Neuer BKA-Chef Holger Münch: Keine Angst vor großen Gegnern
Früher versuchte der neue BKA-Chef Holger Münch, Probleme in Feldherrenmanier zu lösen. Heute pflegt er einen ruhigeren Politikstil.
BREMEN taz | Heute wird Holger Münch offiziell eingeführt, seinen Dienst als Präsident des Bundeskriminalamtes (BKA) wird er dann am 1. Dezember antreten, und zumindest besoldungstechnisch gibt es keinen großen Unterschied zwischen dem Amt eines Bremer Staatsrats für Innere Angelegenheiten – Staatsräte heißen dort die Staatssekretäre – und dem Posten des BKA-Chefs, beide werden in B-9 eingruppiert.

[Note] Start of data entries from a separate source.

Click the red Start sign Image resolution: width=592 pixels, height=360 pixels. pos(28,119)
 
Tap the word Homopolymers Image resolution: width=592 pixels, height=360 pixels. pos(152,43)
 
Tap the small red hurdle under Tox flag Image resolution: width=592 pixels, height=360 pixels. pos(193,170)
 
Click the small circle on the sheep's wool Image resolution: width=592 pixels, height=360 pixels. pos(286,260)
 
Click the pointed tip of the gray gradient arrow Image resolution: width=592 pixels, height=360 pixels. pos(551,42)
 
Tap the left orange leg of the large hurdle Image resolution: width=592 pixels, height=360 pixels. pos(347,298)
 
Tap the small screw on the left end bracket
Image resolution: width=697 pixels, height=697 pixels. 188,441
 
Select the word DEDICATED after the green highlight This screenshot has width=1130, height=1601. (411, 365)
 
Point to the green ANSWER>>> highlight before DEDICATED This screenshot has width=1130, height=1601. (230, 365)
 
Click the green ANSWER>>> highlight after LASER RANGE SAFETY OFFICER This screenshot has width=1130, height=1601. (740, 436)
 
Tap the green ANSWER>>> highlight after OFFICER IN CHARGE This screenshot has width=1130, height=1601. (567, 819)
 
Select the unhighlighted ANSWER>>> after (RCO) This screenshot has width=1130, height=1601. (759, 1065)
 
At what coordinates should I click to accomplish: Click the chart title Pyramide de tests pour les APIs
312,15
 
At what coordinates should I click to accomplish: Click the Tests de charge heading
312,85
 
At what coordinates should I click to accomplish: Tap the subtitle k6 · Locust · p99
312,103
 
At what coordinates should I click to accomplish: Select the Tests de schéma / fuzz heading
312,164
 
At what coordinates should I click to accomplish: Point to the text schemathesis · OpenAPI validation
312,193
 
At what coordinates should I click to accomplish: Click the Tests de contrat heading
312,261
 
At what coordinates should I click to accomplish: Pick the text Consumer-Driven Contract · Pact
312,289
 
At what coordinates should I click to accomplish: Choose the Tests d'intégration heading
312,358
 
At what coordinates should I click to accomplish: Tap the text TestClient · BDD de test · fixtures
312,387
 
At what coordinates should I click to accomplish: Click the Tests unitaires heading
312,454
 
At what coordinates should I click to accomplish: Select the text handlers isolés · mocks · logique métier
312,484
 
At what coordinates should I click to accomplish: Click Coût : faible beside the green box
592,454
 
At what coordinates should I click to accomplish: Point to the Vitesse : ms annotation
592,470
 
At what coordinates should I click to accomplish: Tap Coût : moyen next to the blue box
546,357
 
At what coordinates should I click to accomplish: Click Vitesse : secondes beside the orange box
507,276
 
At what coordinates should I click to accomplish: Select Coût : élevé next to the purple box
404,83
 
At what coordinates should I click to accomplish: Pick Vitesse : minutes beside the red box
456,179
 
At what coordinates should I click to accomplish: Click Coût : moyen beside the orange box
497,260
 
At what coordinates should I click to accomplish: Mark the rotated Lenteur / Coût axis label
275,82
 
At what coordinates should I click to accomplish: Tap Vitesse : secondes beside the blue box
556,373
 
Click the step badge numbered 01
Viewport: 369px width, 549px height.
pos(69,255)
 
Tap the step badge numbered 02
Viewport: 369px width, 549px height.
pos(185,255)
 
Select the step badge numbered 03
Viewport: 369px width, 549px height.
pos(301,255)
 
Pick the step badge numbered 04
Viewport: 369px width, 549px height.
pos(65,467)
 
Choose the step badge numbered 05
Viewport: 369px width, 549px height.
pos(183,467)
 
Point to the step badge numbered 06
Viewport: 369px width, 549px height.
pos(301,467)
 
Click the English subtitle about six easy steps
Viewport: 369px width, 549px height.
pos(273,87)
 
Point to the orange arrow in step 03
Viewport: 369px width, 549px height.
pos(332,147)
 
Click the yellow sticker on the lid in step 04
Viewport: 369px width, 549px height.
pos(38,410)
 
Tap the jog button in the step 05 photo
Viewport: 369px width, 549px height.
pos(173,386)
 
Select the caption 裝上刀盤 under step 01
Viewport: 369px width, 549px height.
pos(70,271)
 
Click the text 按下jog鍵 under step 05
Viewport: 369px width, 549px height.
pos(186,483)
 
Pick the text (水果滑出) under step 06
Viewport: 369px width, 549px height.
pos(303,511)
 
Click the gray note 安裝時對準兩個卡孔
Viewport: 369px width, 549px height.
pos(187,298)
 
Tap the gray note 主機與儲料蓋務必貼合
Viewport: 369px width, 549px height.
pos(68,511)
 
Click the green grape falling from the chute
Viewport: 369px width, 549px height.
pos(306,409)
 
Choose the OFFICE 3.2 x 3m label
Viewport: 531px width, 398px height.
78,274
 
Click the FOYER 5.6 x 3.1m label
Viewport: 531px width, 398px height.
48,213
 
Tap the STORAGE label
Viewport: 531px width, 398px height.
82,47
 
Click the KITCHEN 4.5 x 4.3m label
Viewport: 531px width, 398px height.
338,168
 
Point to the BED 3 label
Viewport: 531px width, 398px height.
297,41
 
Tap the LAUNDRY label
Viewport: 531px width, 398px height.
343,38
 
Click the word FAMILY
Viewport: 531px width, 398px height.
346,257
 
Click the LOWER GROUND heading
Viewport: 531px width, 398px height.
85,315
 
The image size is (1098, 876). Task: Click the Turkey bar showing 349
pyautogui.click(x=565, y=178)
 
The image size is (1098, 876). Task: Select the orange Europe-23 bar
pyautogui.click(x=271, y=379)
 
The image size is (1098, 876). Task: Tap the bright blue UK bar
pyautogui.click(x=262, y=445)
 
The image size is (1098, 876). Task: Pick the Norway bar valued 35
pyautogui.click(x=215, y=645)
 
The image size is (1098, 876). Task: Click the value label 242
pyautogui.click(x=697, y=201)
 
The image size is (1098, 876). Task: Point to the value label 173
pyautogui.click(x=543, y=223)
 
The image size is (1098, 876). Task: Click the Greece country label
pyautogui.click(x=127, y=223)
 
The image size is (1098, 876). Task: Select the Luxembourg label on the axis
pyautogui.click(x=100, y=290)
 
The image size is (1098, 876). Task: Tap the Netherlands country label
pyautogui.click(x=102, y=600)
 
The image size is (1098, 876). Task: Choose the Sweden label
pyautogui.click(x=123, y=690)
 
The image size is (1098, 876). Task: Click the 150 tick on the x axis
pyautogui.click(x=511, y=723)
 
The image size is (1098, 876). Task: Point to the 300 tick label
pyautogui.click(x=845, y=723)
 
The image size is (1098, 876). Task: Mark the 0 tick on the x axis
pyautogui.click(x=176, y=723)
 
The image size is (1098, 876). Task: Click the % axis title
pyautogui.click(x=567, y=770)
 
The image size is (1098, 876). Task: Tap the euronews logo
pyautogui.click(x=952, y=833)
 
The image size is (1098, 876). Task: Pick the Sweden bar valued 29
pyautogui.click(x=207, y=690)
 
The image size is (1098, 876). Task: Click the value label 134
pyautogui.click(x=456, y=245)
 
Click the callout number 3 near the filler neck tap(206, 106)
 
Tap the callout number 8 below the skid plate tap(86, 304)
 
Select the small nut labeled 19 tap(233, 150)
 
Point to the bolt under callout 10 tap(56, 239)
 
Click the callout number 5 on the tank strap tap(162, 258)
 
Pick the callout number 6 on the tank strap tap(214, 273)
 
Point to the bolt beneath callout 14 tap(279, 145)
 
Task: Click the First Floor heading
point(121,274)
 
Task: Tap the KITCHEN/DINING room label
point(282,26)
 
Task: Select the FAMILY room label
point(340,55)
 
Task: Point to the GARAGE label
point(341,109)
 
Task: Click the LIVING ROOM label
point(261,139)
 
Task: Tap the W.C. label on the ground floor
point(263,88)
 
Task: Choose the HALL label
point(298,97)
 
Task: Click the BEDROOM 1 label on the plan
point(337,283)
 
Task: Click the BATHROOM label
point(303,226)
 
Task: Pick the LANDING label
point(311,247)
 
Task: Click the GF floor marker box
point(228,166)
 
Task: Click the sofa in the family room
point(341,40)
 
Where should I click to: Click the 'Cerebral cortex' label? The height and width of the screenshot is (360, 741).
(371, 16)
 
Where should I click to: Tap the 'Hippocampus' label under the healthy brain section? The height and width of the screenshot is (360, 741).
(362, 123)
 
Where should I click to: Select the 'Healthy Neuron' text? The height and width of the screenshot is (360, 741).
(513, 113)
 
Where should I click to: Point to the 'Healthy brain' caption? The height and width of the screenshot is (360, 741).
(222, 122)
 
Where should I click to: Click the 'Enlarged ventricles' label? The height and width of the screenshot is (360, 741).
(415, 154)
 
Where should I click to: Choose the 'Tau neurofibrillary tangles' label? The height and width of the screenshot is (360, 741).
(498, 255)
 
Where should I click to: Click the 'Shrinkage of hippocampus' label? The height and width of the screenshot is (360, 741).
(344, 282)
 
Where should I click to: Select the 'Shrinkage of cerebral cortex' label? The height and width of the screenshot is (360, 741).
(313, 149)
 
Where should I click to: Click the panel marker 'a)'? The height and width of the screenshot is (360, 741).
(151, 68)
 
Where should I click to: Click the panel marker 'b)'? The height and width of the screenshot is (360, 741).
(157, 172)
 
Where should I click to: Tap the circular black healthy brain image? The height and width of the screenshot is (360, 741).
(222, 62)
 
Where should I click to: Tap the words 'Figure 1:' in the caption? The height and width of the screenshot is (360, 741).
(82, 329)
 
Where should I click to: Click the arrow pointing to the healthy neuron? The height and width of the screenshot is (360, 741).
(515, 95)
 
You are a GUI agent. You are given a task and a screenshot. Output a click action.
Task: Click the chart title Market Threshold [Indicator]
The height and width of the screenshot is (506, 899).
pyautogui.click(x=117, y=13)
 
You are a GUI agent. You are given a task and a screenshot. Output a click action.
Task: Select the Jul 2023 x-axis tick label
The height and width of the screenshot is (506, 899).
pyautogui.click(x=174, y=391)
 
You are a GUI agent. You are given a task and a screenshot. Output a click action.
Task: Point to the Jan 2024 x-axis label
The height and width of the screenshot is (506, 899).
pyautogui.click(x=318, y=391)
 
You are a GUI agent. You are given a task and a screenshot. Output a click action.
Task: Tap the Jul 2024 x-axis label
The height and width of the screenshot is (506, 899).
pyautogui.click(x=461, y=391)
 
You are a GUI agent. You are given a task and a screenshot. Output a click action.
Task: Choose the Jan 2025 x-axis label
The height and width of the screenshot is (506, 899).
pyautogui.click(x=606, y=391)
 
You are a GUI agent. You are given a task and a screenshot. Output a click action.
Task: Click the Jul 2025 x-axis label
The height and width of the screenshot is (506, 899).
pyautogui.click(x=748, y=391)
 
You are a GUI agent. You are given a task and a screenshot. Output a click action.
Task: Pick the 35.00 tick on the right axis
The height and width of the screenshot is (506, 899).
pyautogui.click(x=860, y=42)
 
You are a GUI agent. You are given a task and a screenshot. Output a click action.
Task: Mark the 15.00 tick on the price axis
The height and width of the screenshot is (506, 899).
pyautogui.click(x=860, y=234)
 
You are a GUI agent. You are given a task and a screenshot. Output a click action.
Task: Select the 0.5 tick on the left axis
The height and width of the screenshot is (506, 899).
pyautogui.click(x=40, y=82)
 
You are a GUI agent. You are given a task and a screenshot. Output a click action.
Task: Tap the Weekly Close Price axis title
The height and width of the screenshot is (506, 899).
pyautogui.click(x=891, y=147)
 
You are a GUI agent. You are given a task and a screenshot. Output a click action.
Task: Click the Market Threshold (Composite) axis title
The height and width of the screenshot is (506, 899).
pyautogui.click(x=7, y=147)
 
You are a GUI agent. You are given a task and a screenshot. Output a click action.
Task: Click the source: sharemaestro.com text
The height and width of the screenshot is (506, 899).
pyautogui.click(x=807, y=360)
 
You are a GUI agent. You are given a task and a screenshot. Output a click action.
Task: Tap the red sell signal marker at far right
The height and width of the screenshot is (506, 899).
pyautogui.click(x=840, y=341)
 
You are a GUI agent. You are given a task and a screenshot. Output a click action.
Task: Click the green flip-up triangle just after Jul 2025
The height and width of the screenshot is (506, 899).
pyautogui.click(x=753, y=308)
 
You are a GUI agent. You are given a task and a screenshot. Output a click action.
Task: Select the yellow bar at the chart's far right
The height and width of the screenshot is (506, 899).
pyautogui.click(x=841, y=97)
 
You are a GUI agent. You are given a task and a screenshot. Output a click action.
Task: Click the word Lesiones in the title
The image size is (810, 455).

Aber in Sachen öffentlicher Wahrnehmbarkeit macht Münch mit einen Riesensprung, wenn er die Nachfolge des aus Altersgründen nach zehn Jahren aus dem Amt scheidenden Hans-Jörg Ziercke (SPD) antritt: Der einstige BKA-Personenschützer, dessen Objekt unter anderem Bundesaußenminister Hans Friedrich Genscher gewesen seinsoll, hat, wie schon Ziercke, die Polizeiführungsakademie in Münster durchlaufen und bekleidete seit 2005 Leitungsaufgaben in der Bremer Polizei.
Vom Posten des Bremer Polizeipräsidenten war der parteilose Bremer dann Ende 2011 an die Spitze der senatorischen Behörde gewechselt. Und während er regionale Bekanntheit damit erwarb, dass er die Werbetrommel für so genannte künstliche DNA als Diebstahlschutz rührte – deren im ersten Jahr gemessene Abschreckungswirkung hat sich längst verflüchtigt –, hatte er bundesweit eigentlich nur einmal für Furore gesorgt. Das war im Februar 2014 gewesen: Der Radio Bremen „Brüder“, der sich um einen migrantischen Clan mit auffälliger Kriminalitätsrate rankte, war in einen kriminalbiologistischen Diskurs abgeglitten.
Nachdem der böse Stammhalter verhaftet worden war, rückte der bislang rechtsstaatstreue jüngere Bruder in die Bandenchef-Rolle. Stimme des Blutes halt. „Genau das ist es ja, was wir nicht brauchen, an Botschaften“, hatte Münch daraufhin angemerkt, und aus Erfahrung gesprochen. Wenn einerseits lernt jeder, der in Bremen Polizeiarbeit macht, den Zusammenhang zwischen sozialen Verwerfungen und Kriminalität ganz unmittelbar kennen. Und andererseits war Münch ja, kurz nach seinem Dienstantritt als Polizeipräsident in Bremen, in eine ähnliche Verallgemeinerungsfalle getappt.
Münch und die Sippenhaft
Im Weser-Kurier hatte er eine „Herbstoffensive“ gegen die in Bremen stark vertretene libanesisch-stämmige Familie M. angekündigt – und eben nicht nur gegen die etwa zwei Prozent ihrer etwa 2.600 Mitglieder, die kriminelle Karrieren eingeschlagen haben. Die Bild hatte das dann zur „Kriegserklärung“ hochgejazzt – was wiederum die innerfamiliäre Solidarität bei den Ms pushte: Etliche Angehörige ließen sich in der Folge T-Shirts mit einem goldenen, lorbeerumkränzten M beflocken.
Münch hat danach nicht mehr probiert, den Feldherrn zu spielen oder gar den Erlöser. Seiner Bilanz hat das nicht geschadet: Große Aufreger wie der M.-Konflikt haben in Münchs Amtszeit an Schärfe verloren, Verbote der rivalisierenden Rocker-Gangs von Mongols und mit der Nazi-Szene verbundenen Hell's Angels wurden nahezu krawallfrei durchgesetzt.
Und Münch hat sich eben auch nicht gescheut, sich an der Seite von Innensenator Ulrich Mäurer (SPD) mit so mächtigen Gegnern wie der Deutschen Fußball Liga anzulegen. Von der will Bremen Beiträge fordern für die Polizeieinsätze bei Risikospielen.